Incidence, risk factors and consequences of portal vein and systemic thromboses in hepatocellular carcinoma

Abstract

Introduction Hemostatic activation may be important for tumor biology. Hepatocellular carcinoma (HCC) is commonly associated with portal vein thrombosis (PVT). Little is known about factors predictive for PVT in patients with HCC or its correlation with systemic venous thromboembolism (VTE). Methods We conducted a retrospective chart review of 194 consecutive patients diagnosed with HCC at the University of Rochester between 1998 and 2004 to identify the frequency and risk factors for PVT and its correlation with VTE and survival. Results Sixty patients (31%) had PVT with a higher rate in the non-transplant group compared to transplanted patients (34% vs. 24%; p = 0.15).
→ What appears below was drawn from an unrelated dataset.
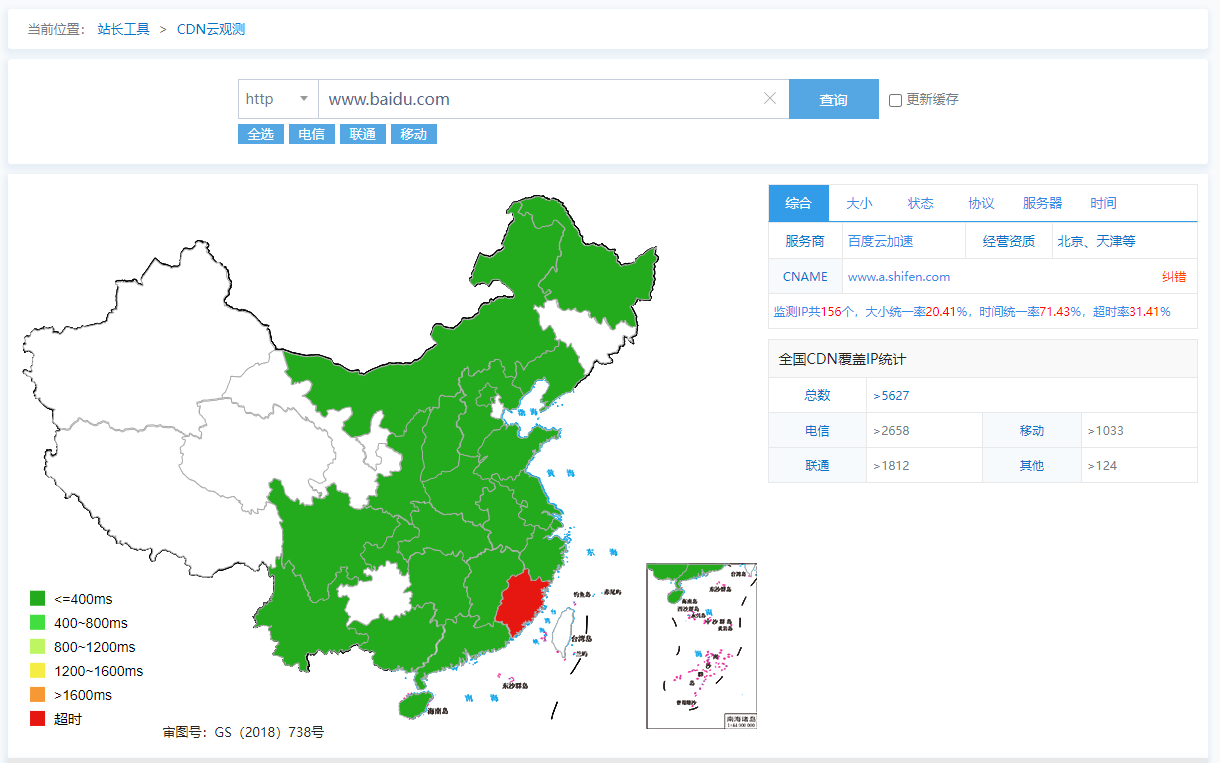This screenshot has height=763, width=1220.
Task: Switch to the 大小 tab
Action: click(859, 203)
In multivariate analysis, Child Turcotte Pugh (CTP) class, stage, major vessel involvement, serum albumin, and serum AFP were independently associated with PVT ( p < 0.05 for each). The presence of PVT was associated with reduced survival (median survival 2.3 months for those with PVT versus 17.6 months for those without PVT, HR 2.05, p = 0.004). The incidence of systemic VTE in the total population was 6.7%, and patients with PVT had a higher rate of systemic VTE compared to patients without PVT (11.5% vs. 4.4%; p = 0.04). Conclusion PVT is common in patients with HCC, indicates advanced disease, is associated with worse survival and correlates with systemic VTE, suggesting a common mechanism of hemostatic activation. Advanced stage, higher CTP class, major vessel involvement, low serum albumin, and high AFP levels are predictive of PVT in patients with HCC.